Today I have realized just how much that affects how I perceive other people. Being as it is the first Thursday of the month, we had a pot-luck dinner before worship tonight. It's always so much fun being able to socialize with everyone and enjoy some home cooked food. Tonight we listened to the testimony of one of the leaders of our group, and his rocky road with abuse, sexual addiction, drug use and pornography addiction, his breakdowns of multiple marriages, abandonment of his kids and the eventual path that lead him to church, God and to a seminar recommended by his pastor that introduced him to C.R. and lead him to begin this ministry. Listening to him go through his story, break down when he talked about how abandoned he felt as a young child, how empty he felt when he tried to use sex as a means to fill the hole in his heart, hit me hard. Not 30 minutes before, he was across the table, talking, eating, SMILING like nothing was wrong. And here he was before me, a flawed, hurt and broken person; just as every single one of us in that room is.

Why do we spend so much time hiding who we truly are? Why do we feel obligated to do this? Who are we protecting from our real feelings? When we split into small groups, all the women tend to break into sub-groups: one for general life issues, one for issues of abuse. Today we didn't really have enough to break apart, so we stayed together and for the first time I felt an absolute sense of security. Every week we come together and talk about our individual journeys with abuse, addictions, etc. There is no pretending that everything is happy behind our smiles. We all know otherwise. And for the first time I realized that I am safe with these women. I don't have to always have a smile on my face, or reply "good" when someone asks me how I am. I can take off my smile for a couple of hours a week and feel safe that no matter how I feel, I will be supported and loved.

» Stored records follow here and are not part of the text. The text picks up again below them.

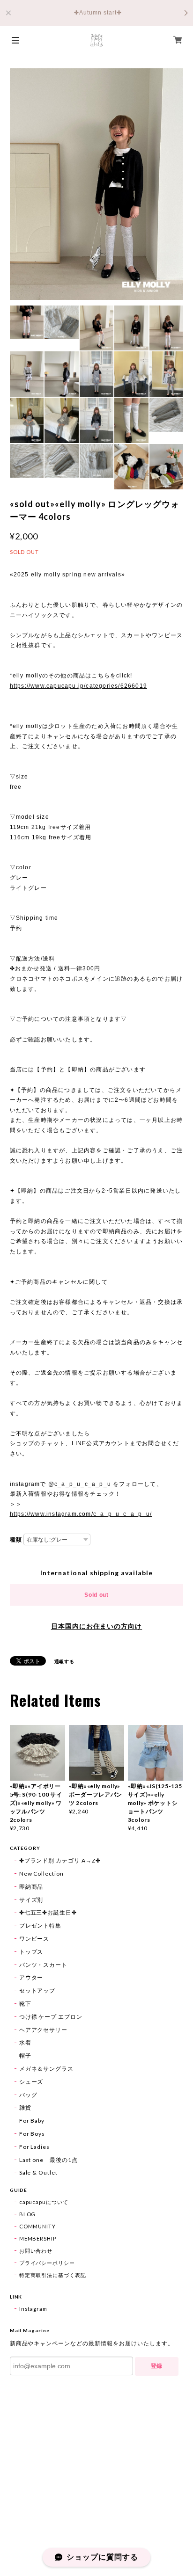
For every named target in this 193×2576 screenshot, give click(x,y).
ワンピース (34, 1938)
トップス (31, 1951)
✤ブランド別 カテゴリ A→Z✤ (60, 1860)
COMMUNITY (37, 2226)
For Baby (32, 2120)
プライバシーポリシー (47, 2263)
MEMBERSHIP (38, 2238)
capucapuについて (44, 2202)
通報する (64, 1661)
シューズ (31, 2081)
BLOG (27, 2214)
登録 (156, 2366)
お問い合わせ (36, 2251)
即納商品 (31, 1886)
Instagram (33, 2309)
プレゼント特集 (40, 1925)
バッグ (28, 2094)
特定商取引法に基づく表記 (53, 2275)
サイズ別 (31, 1899)
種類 (16, 1539)
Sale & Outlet (38, 2172)
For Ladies (34, 2146)
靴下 (25, 2003)
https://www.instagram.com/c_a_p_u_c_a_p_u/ (81, 1514)
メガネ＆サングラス (46, 2068)
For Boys (32, 2133)
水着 (25, 2042)
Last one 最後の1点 (48, 2159)
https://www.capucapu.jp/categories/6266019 (78, 686)
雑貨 (25, 2107)
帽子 (25, 2055)
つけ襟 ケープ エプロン (51, 2016)
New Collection (41, 1873)
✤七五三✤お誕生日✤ (48, 1912)
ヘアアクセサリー (43, 2029)
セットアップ (37, 1990)
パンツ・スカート (43, 1964)
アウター (31, 1977)
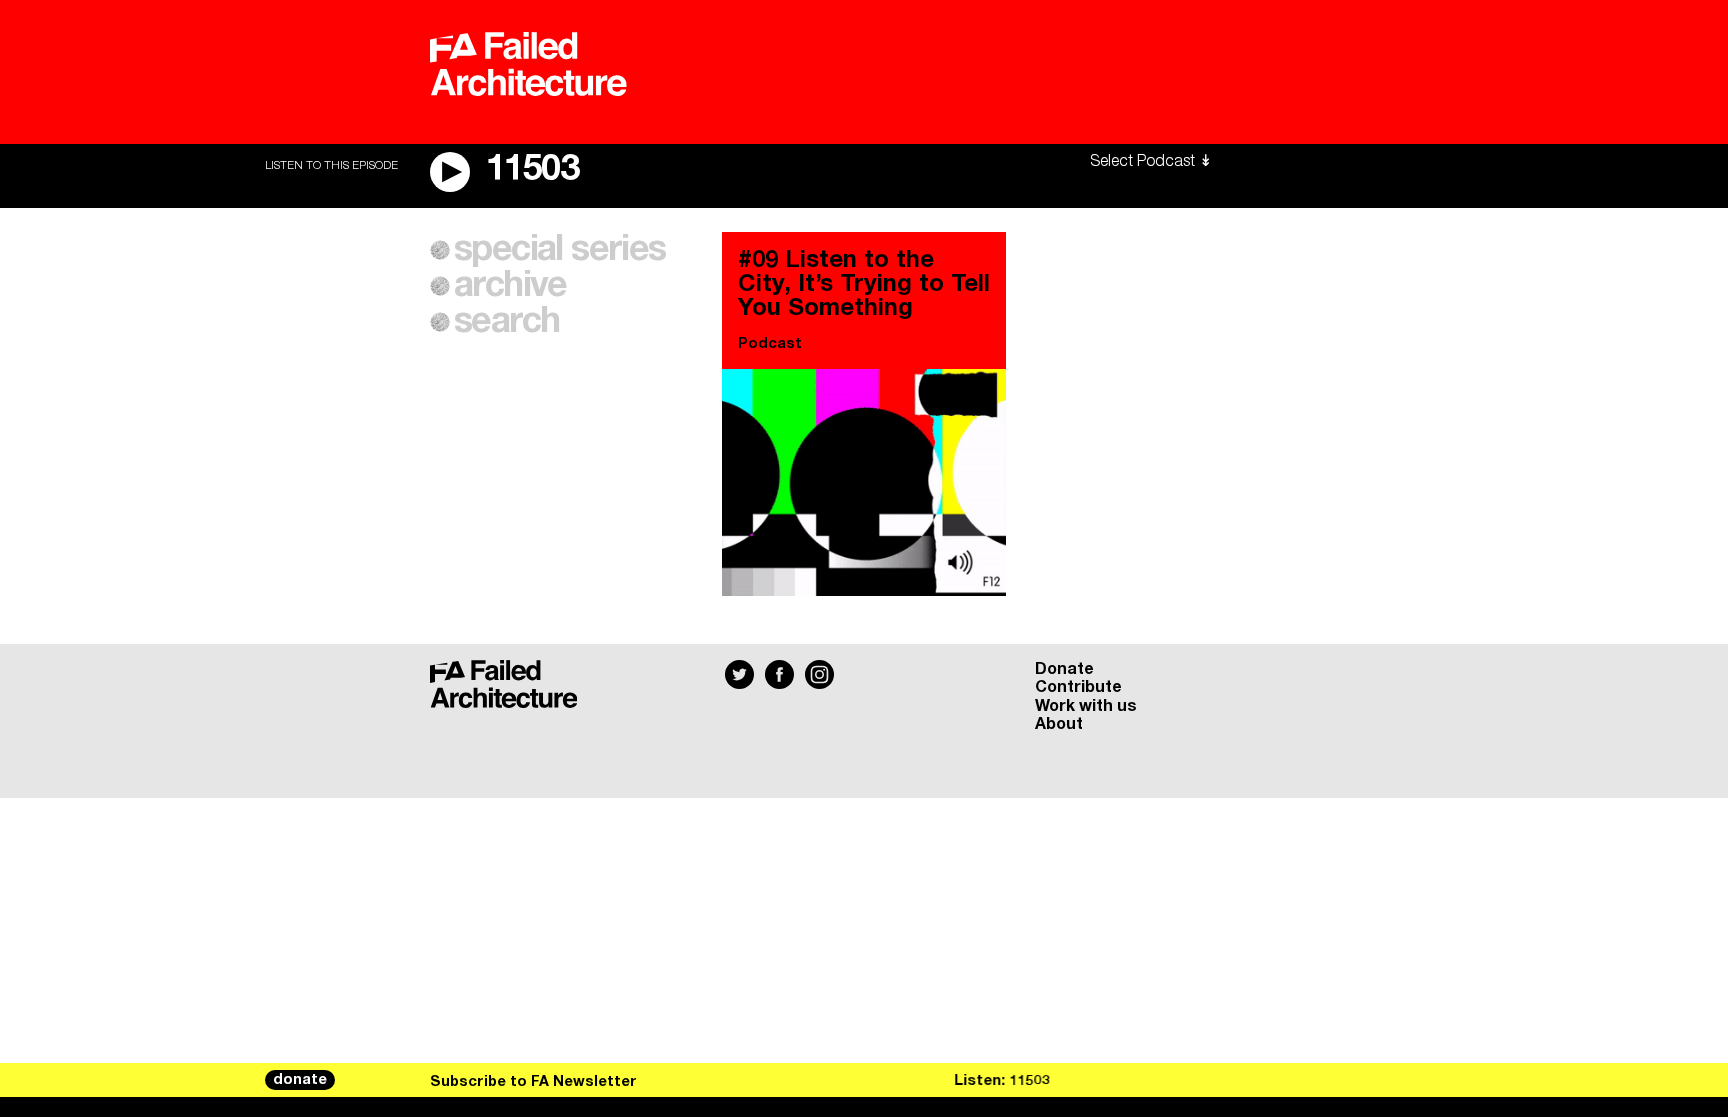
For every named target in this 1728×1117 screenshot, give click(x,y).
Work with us (1086, 706)
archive (510, 286)
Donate (1064, 669)
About (1059, 724)
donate (300, 1080)
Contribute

Not everyone is given the amazing gift that I am just now realizing I have received. So the next time you put a smile on your face, I hope it is because you are truly happy, not masking your pain.

Unconscious Mind

My uncons.cious mind has been working overtime lately. With the business year starting to ramp up, my freedom to process whenever I want has been taken. I hardly ever sit down and really work through things with the exception of Tuesday nights when I am in session. As a result of this, my unconscious mind is taking on the extra weight and is producing nightmares that I have been having a hard time coping with.

I didn't bring them up in session yesterday as I was afraid of talking about them. But when I got home I knew I needed to bring them to her attention so I didn't hide from it, so I e-mailed her and let her know just how bad they had been and the details of everything. I felt a little better knowing that I hadn't just tried to push them aside, but now I'm scared about having to talk about them. I went back and read my recap of one dream in particular and could feel myself trying to shut down just reading it. Talking about it is going to be much worse.